# To do
Omit every picture. Return all other data as it stands.

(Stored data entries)
▶
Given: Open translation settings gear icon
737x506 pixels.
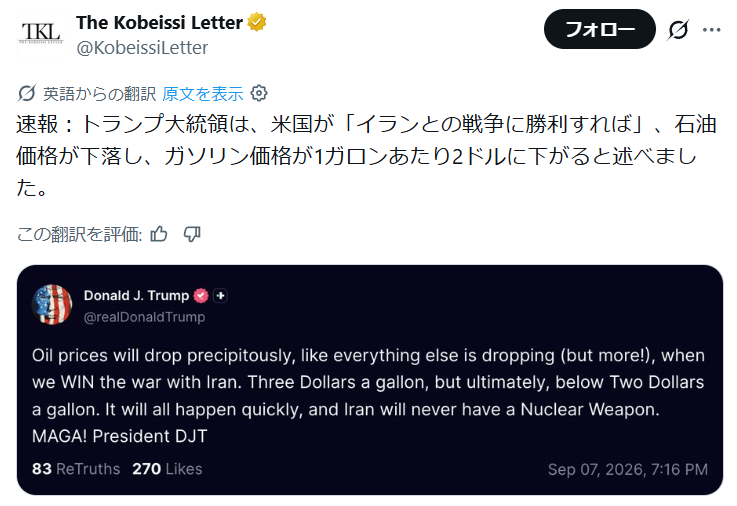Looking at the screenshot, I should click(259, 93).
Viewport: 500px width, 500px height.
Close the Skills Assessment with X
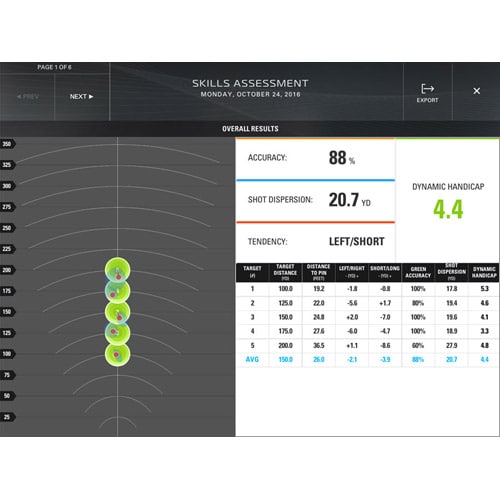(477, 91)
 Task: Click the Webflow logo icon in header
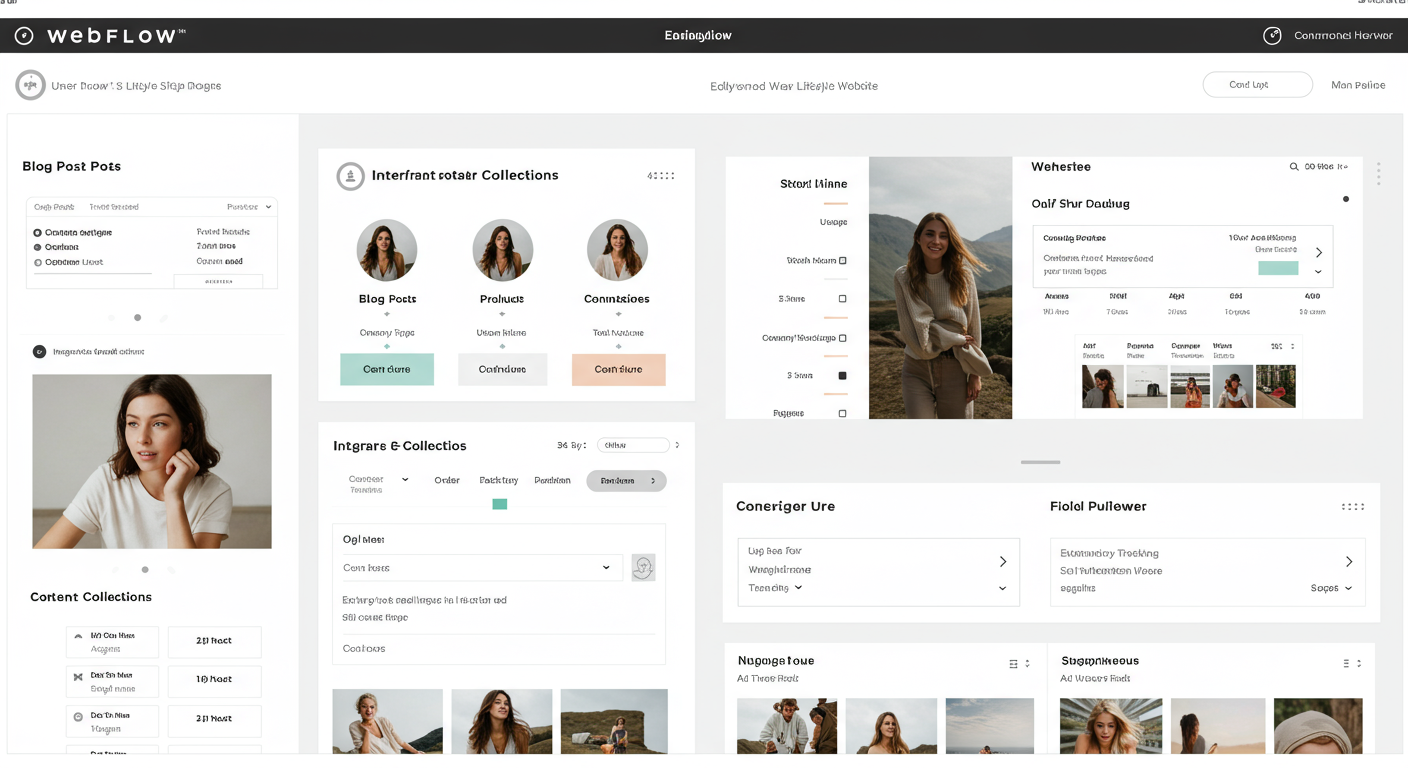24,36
◀
# Exercise response
Given: Open translation settings gear icon
737x506 pixels.
Looking at the screenshot, I should click(259, 93).
Viewport: 500px width, 500px height.
Close the Skills Assessment with X
(477, 91)
 Task: Click the Webflow logo icon in header
24,36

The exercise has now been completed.